If you run all apps you trust without internet access then just add a rule to e.g. iptables -A OUTPUT -m owner --uid-owner username -j DROP

1. Which features are you missing? The shitty X11 remote access with horrible latency? The other two thinks I can think of are a screen recorder (which we are getting as part of the compositer there it should go and not as a god like application which can just do what ever it wants) and global hotkeys. All of which people are working on and are trying to standardize and get actually better solutions then we had in the past. And while I like that, I can count the occurrences I used this features on one hand. Am I missing something here?
2. You need to do that with any app which gets untrusted input. So not only internet access but also filesystem access to untrusted files which means its all apps by default.
And I repeat again, this is insane, noone on this planet does that.

LOL
I'm just really glad that you're on your own with this mindset, or the year of the Linux desktop would never come in a million years.

Snippet from that opinon

"Set of problems I just don't have" - Just because you don't have them, doesn't mean they don't exist. If they're so happy with X, just use X, you have to go out of your way to use Wayland currently, so I don't see the problem.
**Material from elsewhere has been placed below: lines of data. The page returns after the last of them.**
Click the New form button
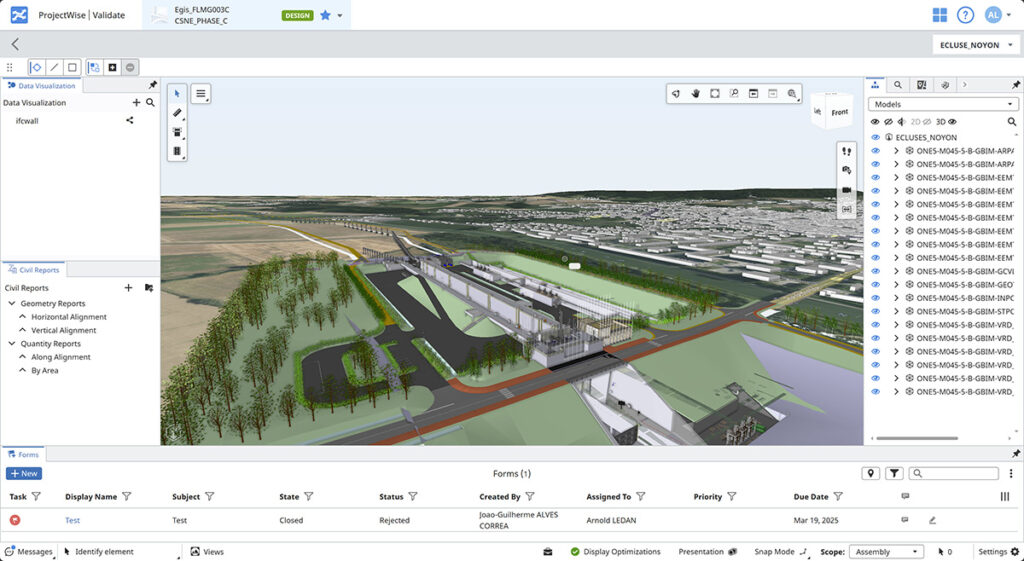This screenshot has width=1024, height=561. (24, 474)
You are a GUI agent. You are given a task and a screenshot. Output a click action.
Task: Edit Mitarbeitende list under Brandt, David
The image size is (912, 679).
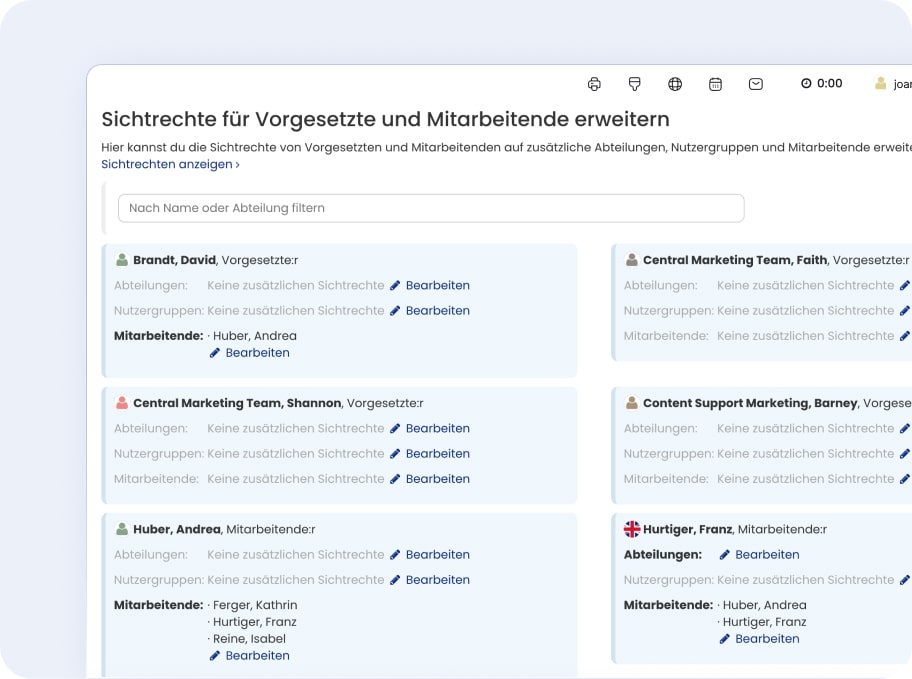point(249,353)
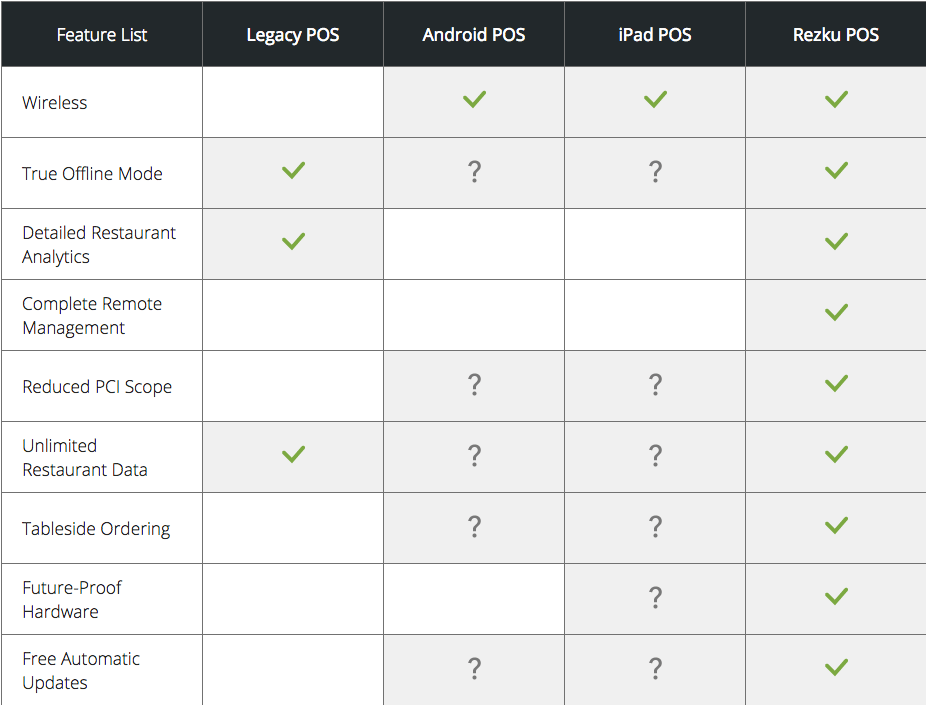
Task: Select the Rezku POS column header
Action: coord(836,35)
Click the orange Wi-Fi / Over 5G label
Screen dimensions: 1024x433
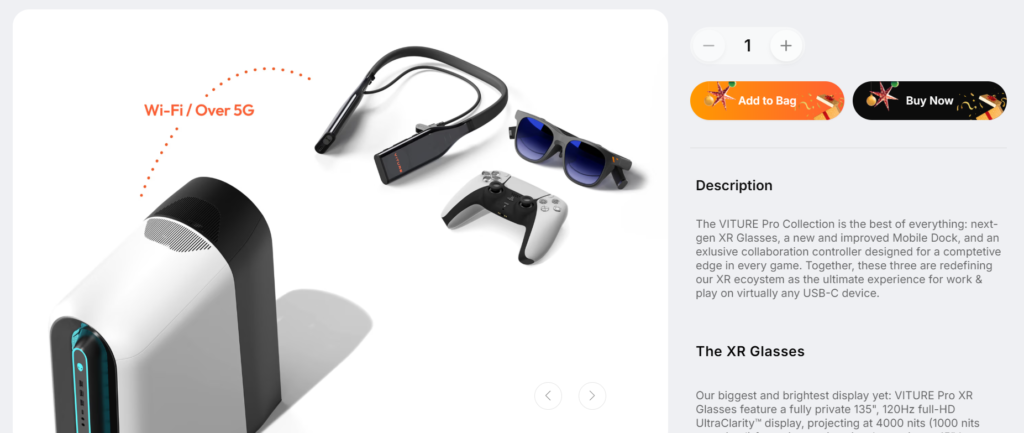(199, 110)
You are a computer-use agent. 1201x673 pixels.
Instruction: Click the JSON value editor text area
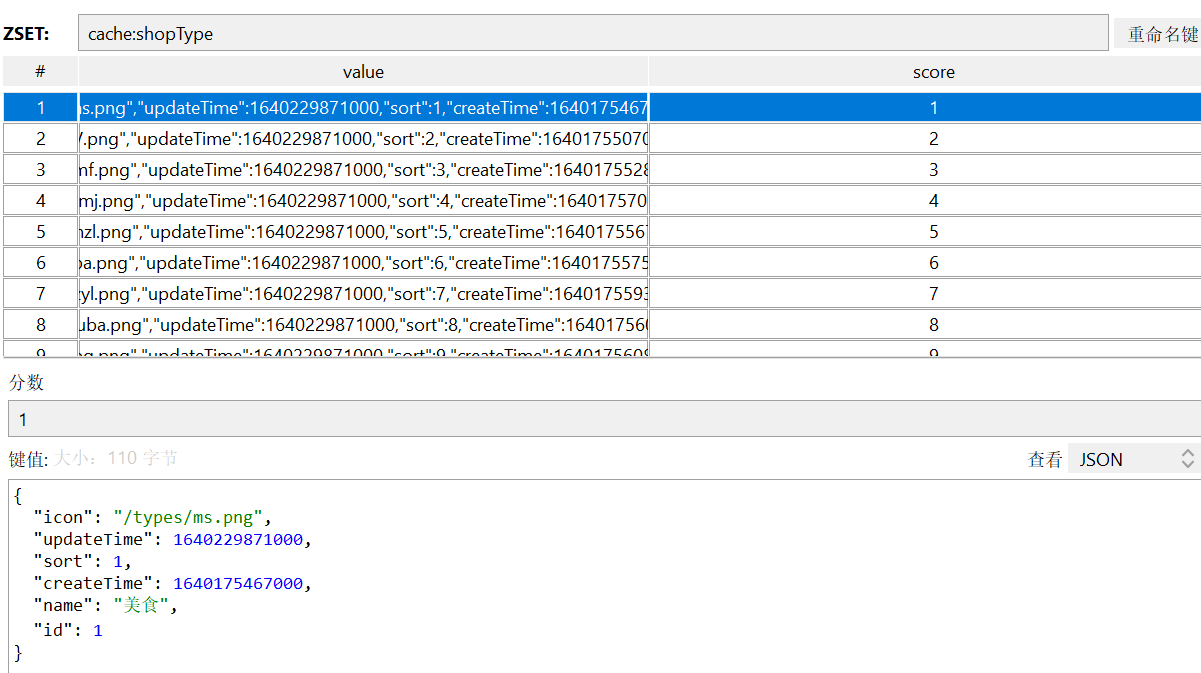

"I've never seen tearing" - Works on my machine, therefore it doesn't exist. Flawless argument, absolutely watertight. They've got me there.

"I use X's network transparency daily" - most current implementations of X are not network transparent. So if you're using VNC or anything like that, you're not using network transparency. You're using the same type of thing being implemented in Wayland i.e. a compressed image being sent over the network. If you are using some arcane network transparency feature from X when it was actually network transparent, then I don't think it's fair to say you're a good representation of the average Linux desktop user.

which programs need to be converted to make them compliant with wayland? As example Krita, gimp, kolourpaint the browasers as chromium or firefox or falkon....

There is a difference between exploits and "no enforcement whatsoever" X11 does not even enforce limits, any application can just snoop every other.

Also the "I run only stuff I trust" model was right maybe when the computers were running DOS and other simple stuff, in the modern world it's simply flawed and opens the door to malware.

I'm here wondering why you think only Wayland exploits matter, while there cannot be exploits in the rest of the system that make futile all the circus you're doing here.

I mean, the linux kernel does offer namespaces, cgoups and other security features that go above and beyond the basic "user separation" for a reason.